Okay today I finished installing the Mezel Mods train station. First off didn't like their mounting bracket as it made the station sit too tall and the original playfield plastic made it stick out too far and it blocked the view of Bart from a player point of view.
So I purchased a used playfield plastic for this location off Ebay and cut the extension off. This way it gave me a second mounting area for the station on the front.
Next I cut off their mount and found a used playfield plastic that I was able to cut and glue in place so that it dropped the station. Also this enabled me to now move the station back out of the view of Bart.
Me never to leave anything alone. I cut and shortened the wire for the outside lamp and added lights, one for the door and one for the upper windows.
I used small cut strips of velcro to hold it in place and for easy removal.
All in all I think it turned out great.
[quoted image][quoted image][quoted image][quoted image][quoted image][quoted image][quoted image]

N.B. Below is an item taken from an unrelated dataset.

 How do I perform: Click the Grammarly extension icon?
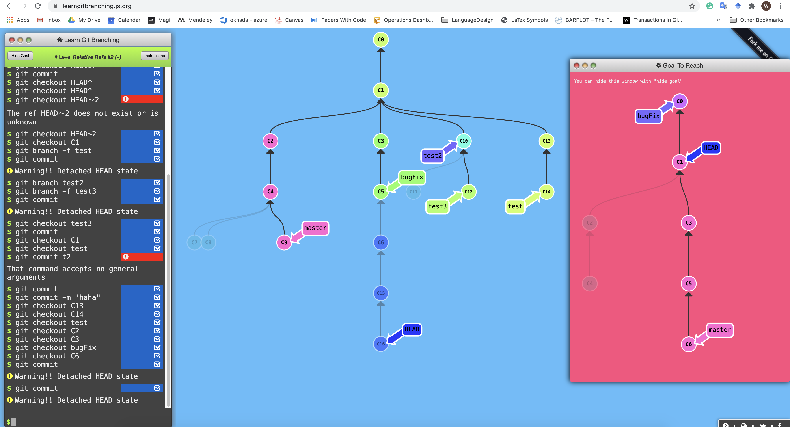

A+ 5 stars! You can actually see all of Bart the primary antagonist of the game. What a much better location for a great looking mod. If only Tim had designed it this way to begin with then I'd be a buyer as well as others I'm sure.

#198 1 year ago
Quoted from Jarbyjibbo:

A+ 5 stars! You can actually see all of Bart the primary antagonist of the game. What a much better location for a great looking mod. If only Tim had designed it this way to begin with then I'd be a buyer as well as others I'm sure.

Thank you, appreciate it.

#199 1 year ago

Looks great, well done. Agree this looks heaps better.

#200 1 year ago

I have the strangest problem that I have created for myself with my CCC.

When I carry pins up- or downstairs, I have to do it in three parts: backbox, playfield and cabinet each separately. I always rewire the game then, once I get all the parts to the same floor. Usually everything works just fine, but this time I did something that obviously went wrong, since when I now boot up the game, the mine keeps moving up and down constantly and does not stop!

I have reseated the connectors without any luck. Further it seems that all the optos in the game are dead.

If any of you wizards would be able to pinpoint the probable connector that I must have misplaced or some other thing to check, it would be great! Thanks for any tips!